Change the distance between magnet and hall effect device since all you would be changing is flux line stretch and problem solved. Personally i have 2 devices but really a compass , ruler and credit card work as well as most matchers do ! Put compass pointing due north. Ruler extending from south marker . Cut magnet shaped notch in card blank . Place magnet in notch and slide forward till compass needle moves . Mark spot and swap in more magnets until same result ! Voila. 

later , Dennis :wave:


----------



## neorules (Oct 20, 2006)

TjetTom--- I think I have the same scale from harbor freight. It reads up to 1000 grams positive or negative. I have been reading car down force through the plastic plate that covers the scale. Seems to give consistent negative lift readings so far. P.S drill a hole through plastic plate to reset switch on scale.


----------



## resinmonger (Mar 5, 2008)

Does anyone still use 0.177 steel BBs?


----------



## blubyu (May 4, 2008)

Yeah, when I feel like counting.....


----------



## majdave79 (May 31, 2006)

*Magnet reader*

Kevin,

I mounted my HE device in the center (arm) hole of an old chassis. I just place the magnets in their slots (one at a time of course) and get a consistent distance.
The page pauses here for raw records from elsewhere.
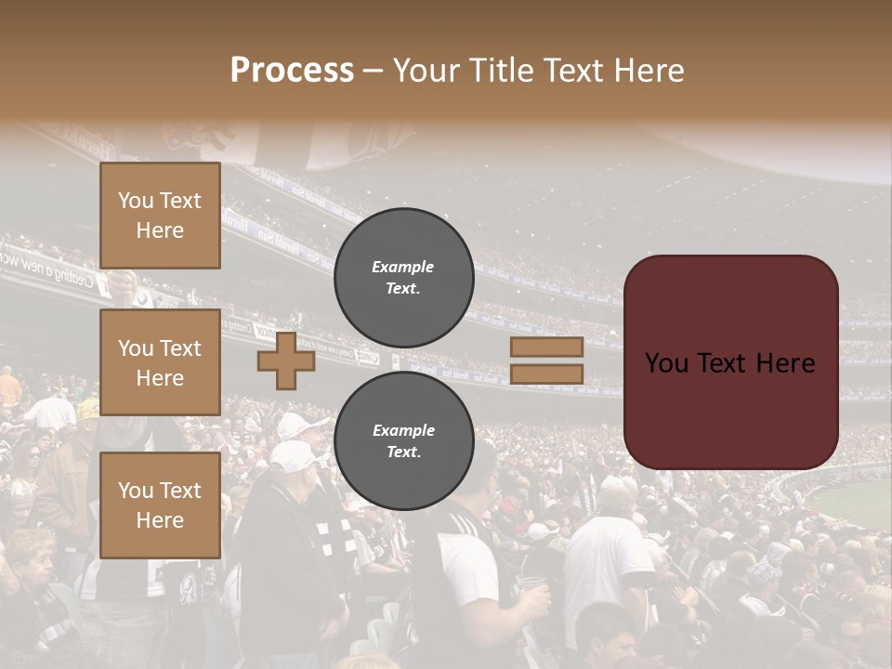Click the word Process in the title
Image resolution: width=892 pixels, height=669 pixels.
click(292, 71)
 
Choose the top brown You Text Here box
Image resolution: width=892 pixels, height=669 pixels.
click(160, 216)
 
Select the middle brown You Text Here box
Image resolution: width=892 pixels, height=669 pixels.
click(160, 362)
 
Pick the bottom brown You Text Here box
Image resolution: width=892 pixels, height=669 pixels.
click(160, 505)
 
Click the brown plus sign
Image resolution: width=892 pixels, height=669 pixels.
click(286, 361)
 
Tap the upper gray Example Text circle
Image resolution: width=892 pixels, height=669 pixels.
click(403, 278)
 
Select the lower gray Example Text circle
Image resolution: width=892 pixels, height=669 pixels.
click(403, 441)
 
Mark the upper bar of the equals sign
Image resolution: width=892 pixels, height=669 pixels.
click(546, 347)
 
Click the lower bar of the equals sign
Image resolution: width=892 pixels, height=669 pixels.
click(546, 374)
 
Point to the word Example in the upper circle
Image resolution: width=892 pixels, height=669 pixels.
click(403, 267)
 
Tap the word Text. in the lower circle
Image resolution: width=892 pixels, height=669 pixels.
click(403, 453)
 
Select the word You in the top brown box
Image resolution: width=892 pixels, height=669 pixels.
click(135, 201)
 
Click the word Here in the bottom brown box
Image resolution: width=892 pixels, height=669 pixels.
click(160, 520)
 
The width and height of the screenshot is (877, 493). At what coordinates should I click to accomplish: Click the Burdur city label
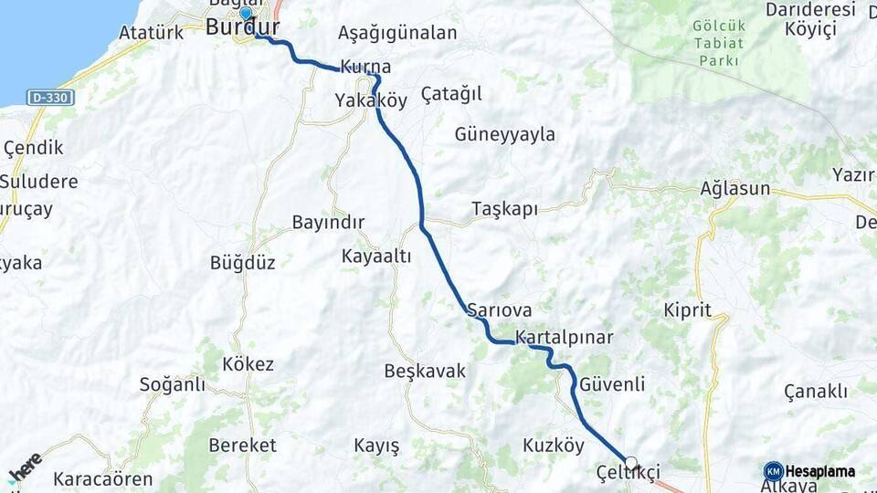pos(242,27)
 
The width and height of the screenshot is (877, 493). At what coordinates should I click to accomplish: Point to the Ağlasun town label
pos(734,189)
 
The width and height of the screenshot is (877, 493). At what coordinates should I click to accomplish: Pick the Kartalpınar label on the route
pos(564,338)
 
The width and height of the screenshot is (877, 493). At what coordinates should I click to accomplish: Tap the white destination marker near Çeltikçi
pos(630,463)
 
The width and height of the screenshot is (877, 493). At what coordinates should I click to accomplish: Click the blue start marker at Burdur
pos(246,14)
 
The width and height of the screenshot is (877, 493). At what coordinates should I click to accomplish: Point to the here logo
pos(25,468)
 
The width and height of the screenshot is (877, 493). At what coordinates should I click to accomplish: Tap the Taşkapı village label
pos(504,208)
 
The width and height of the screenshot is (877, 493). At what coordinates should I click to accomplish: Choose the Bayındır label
pos(328,222)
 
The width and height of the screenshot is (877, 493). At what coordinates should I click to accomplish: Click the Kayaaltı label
pos(376,257)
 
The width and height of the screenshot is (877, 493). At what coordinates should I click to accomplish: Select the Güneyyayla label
pos(504,134)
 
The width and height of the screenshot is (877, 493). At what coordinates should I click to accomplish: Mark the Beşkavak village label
pos(425,372)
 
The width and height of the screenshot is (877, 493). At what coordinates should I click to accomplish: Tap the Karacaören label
pos(102,478)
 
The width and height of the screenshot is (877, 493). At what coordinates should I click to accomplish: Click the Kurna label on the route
pos(365,67)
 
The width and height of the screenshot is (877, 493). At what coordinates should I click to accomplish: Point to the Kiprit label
pos(688,310)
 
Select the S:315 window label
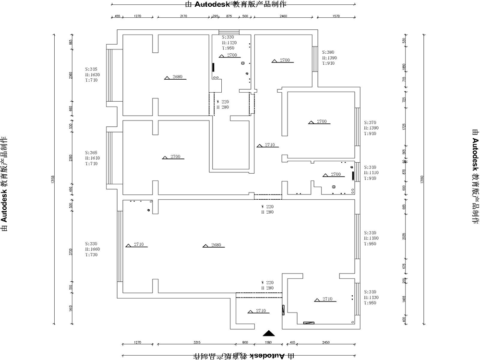click(x=91, y=69)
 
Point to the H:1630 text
click(x=92, y=75)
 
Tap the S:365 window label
click(x=91, y=152)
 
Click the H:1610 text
click(x=92, y=158)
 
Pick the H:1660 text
click(x=92, y=249)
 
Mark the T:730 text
click(x=91, y=255)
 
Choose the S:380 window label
click(x=328, y=52)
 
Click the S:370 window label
click(x=371, y=122)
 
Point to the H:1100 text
click(x=372, y=238)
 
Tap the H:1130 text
click(x=372, y=298)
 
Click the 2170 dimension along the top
click(x=183, y=16)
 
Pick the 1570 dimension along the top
click(x=336, y=16)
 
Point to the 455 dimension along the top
click(x=117, y=16)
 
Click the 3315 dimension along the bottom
click(x=197, y=343)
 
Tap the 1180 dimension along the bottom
click(x=268, y=343)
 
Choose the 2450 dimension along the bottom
click(x=326, y=343)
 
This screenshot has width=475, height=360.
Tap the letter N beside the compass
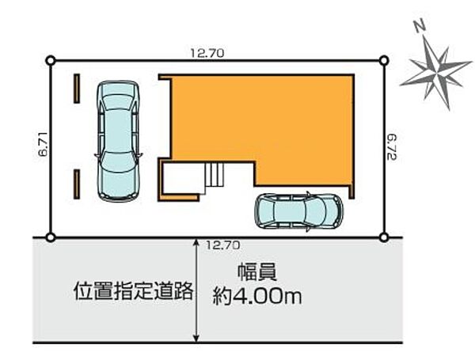pos(420,28)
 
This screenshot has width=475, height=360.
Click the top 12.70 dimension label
pos(208,53)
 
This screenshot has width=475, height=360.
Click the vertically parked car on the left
pos(118,140)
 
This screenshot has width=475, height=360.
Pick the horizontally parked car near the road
pos(298,211)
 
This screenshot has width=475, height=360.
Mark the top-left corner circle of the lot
pos(51,60)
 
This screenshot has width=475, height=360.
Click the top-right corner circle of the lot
pos(384,60)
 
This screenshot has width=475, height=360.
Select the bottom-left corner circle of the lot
pos(51,237)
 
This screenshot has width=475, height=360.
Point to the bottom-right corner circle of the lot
pos(384,237)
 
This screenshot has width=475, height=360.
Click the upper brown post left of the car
pos(77,88)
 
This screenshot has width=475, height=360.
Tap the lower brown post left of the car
pos(77,184)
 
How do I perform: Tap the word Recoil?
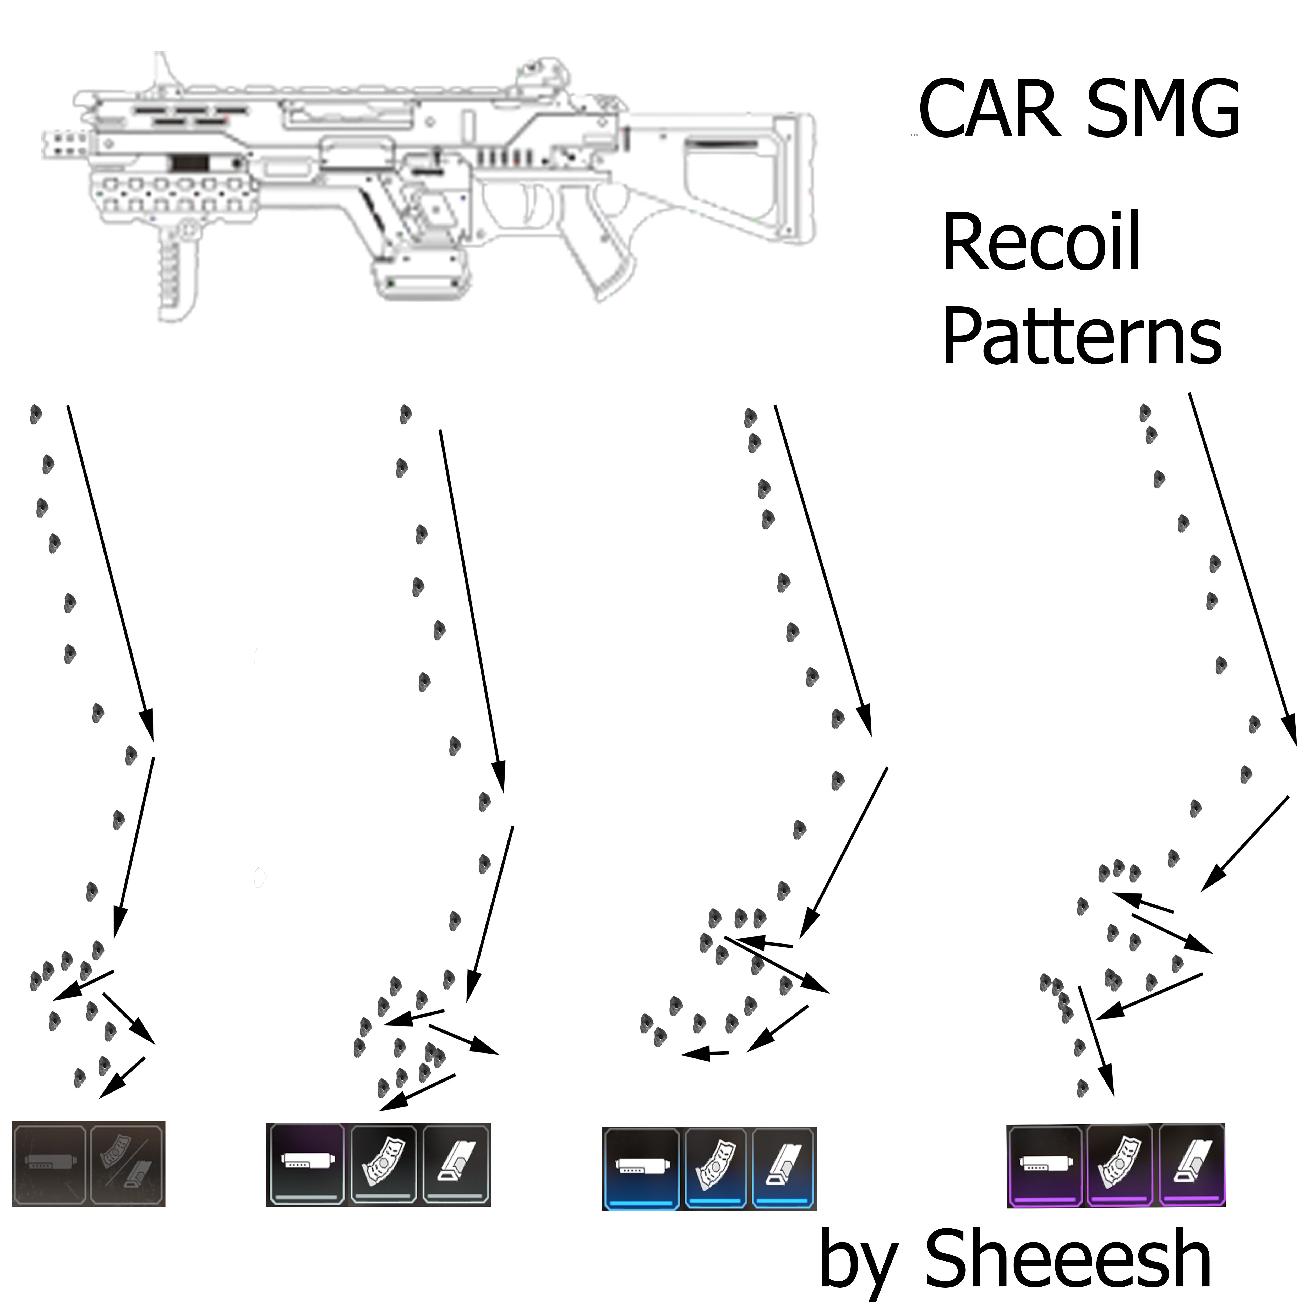point(1041,242)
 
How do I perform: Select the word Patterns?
point(1082,336)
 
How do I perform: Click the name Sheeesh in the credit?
point(1068,1258)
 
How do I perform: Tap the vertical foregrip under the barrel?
point(178,271)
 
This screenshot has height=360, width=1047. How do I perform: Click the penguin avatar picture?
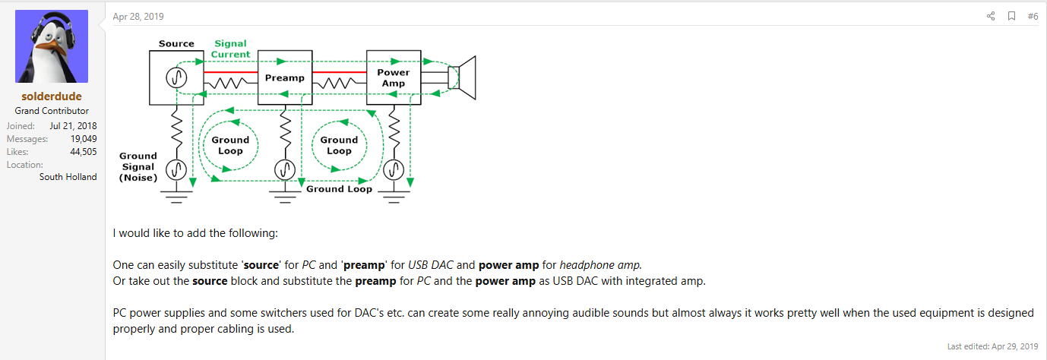click(52, 47)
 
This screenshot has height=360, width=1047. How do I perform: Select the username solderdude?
click(52, 96)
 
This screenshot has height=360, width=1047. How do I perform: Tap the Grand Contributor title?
click(52, 111)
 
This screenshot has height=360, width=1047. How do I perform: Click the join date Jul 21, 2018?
click(73, 126)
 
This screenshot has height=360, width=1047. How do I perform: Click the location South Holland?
click(68, 177)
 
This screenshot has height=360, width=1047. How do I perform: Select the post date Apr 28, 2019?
click(138, 17)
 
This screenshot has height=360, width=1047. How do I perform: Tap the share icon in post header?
click(991, 16)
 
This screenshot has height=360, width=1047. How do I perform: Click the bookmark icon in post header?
click(1011, 16)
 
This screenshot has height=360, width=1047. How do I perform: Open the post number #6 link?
click(1033, 16)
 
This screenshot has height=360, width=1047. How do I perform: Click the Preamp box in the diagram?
click(285, 77)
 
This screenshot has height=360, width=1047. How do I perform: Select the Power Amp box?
click(393, 77)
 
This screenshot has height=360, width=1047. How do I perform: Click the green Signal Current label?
click(231, 49)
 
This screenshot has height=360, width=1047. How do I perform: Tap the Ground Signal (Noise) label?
click(138, 167)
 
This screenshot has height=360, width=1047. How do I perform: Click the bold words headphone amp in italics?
click(600, 265)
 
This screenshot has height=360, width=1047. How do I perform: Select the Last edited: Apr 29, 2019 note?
click(992, 346)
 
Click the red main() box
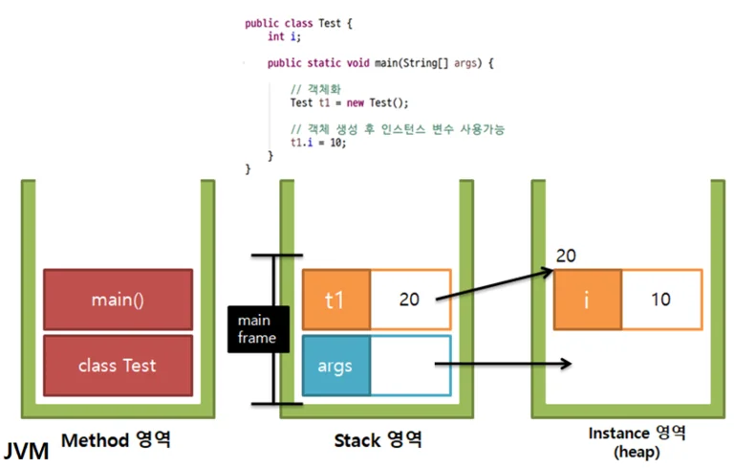click(118, 300)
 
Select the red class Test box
click(118, 366)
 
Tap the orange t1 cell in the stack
click(336, 300)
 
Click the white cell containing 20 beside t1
click(411, 300)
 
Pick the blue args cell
click(336, 366)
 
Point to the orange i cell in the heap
click(588, 300)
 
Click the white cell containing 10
click(662, 300)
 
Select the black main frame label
click(258, 329)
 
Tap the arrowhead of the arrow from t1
click(549, 272)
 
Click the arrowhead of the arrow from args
click(567, 364)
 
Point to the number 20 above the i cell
click(566, 256)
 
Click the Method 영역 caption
click(116, 440)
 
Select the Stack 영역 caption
click(378, 440)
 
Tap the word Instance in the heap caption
click(619, 433)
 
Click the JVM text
click(26, 452)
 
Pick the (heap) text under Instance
click(637, 452)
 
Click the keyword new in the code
click(356, 102)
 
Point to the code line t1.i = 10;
click(318, 142)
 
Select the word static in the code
click(324, 63)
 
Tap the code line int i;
click(284, 36)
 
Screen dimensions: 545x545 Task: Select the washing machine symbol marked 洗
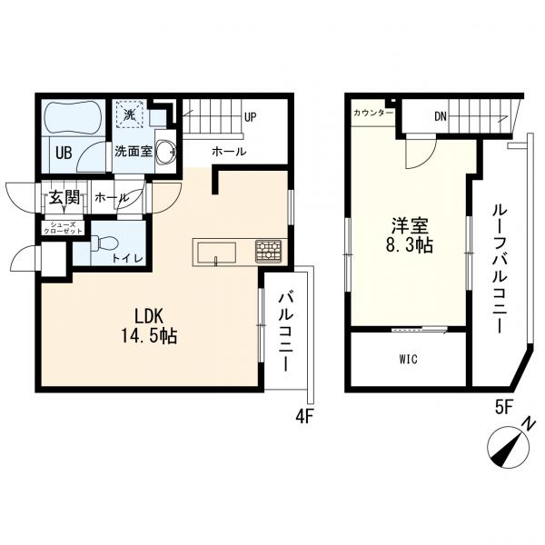pos(129,115)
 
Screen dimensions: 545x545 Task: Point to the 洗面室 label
pos(132,153)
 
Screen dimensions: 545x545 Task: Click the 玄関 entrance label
pos(64,196)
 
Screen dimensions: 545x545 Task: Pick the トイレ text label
pos(126,258)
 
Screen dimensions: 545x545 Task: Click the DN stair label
pos(440,116)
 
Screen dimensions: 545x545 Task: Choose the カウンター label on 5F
pos(373,114)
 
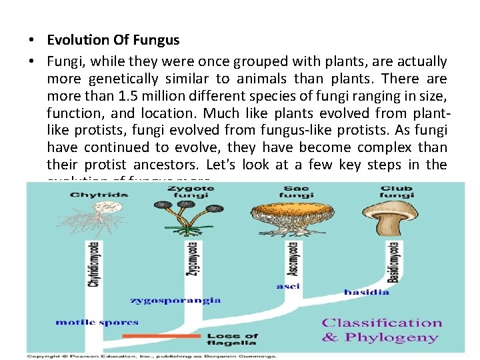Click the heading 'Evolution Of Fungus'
[x=113, y=40]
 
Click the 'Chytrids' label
[x=89, y=194]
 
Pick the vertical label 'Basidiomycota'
[x=393, y=261]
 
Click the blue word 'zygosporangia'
[x=175, y=300]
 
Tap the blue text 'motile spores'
[x=97, y=322]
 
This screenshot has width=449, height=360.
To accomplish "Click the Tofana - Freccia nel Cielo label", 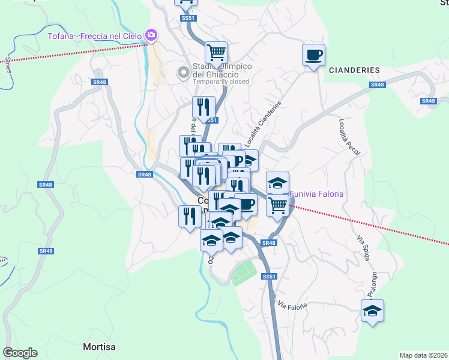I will pyautogui.click(x=96, y=36).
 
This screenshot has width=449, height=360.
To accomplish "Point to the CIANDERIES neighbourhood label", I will pyautogui.click(x=354, y=70).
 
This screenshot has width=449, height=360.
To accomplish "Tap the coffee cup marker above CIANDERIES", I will pyautogui.click(x=313, y=55).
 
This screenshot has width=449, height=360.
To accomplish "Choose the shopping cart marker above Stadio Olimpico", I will pyautogui.click(x=216, y=52).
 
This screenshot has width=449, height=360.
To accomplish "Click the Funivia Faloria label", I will pyautogui.click(x=317, y=194).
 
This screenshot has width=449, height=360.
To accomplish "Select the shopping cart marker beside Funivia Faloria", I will pyautogui.click(x=277, y=205).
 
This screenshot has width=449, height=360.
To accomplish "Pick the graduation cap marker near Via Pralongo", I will pyautogui.click(x=372, y=311).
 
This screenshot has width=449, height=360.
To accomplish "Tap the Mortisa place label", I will pyautogui.click(x=99, y=347).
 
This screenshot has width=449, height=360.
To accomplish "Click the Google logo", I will pyautogui.click(x=20, y=353).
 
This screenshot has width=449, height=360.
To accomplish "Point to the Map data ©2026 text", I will pyautogui.click(x=424, y=355).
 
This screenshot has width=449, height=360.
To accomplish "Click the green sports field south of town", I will pyautogui.click(x=244, y=273).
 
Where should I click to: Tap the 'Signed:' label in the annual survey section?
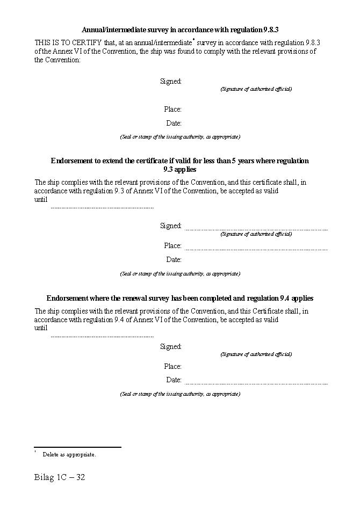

Personally, I am not convinced getting a Gauss reading is all that critical. You are really just trying to find your strongest magnets, and trying to match the strength of N-S magnets. Any reading device (voltmeter, force guage, digital scale) will do the trick.

Going to try to attach a photo of my latest MM.

Dave


----------



## noddaz (Aug 6, 1999)

*but, but, but*



majdave79 said:


> Kevin,
> 
> I mounted my HE device in the center (arm) hole of an old chassis. I just place the magnets in their slots (one at a time of course) and get a consistent distance.
> 
> ...


No, in serious building it is not just the gauss reading...
It can also be just where the strong point is on each magnet.
Let's say that the strongest spot on a N magnet is a bit offset to the right.
If you find a S magnet of the same strength with it's strong spot offset to the left it can have the effect of advancing (or retarding) the timing of the armature. Also magnets that are stong on the top (or bottom) can be flipped to line up the strong spot with the armature stacks..... Or to have a little more pull on the rails...
This is something you cannot do with BBs unfortunatly.
Do I do this? No, I don't own a gauss meter because I do not want to get that involved with my little cars... The science is cool, but for me some of the fun goes out of it. Of course if I manage to find a gauss meter somewhere really cheap that may change... :lol:

Scott


----------



## GoodwrenchIntim (Feb 22, 2005)

As Scott said , This isn't just for gauss but to find the strongest points to. Mountng in the chassis is a good idea, but then you are limited to just matching mags an not finding the strongest points


----------